## Extracted records
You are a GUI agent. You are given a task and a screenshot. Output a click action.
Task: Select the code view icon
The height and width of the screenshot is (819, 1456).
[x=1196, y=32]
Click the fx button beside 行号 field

--

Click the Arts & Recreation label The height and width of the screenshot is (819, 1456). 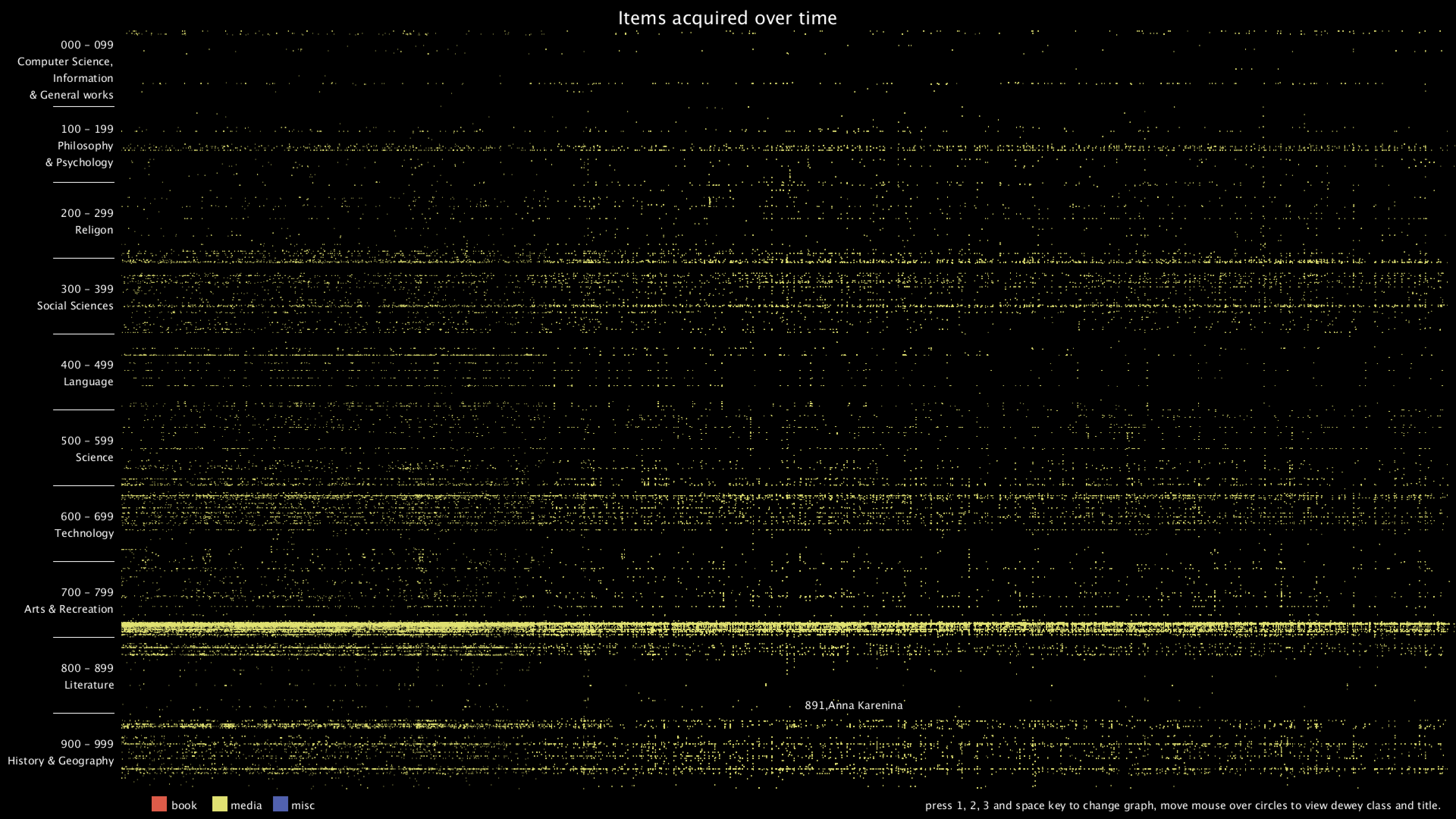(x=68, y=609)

## Task
Only the lines above from the line containing "Task: Select the code view icon" through the line containing "Click the fx button beside 行号 field" should be retyped, exactly and with both ends included.

## Exercise answer
Task: Select the code view icon
The height and width of the screenshot is (819, 1456).
[x=1196, y=32]
Click the fx button beside 行号 field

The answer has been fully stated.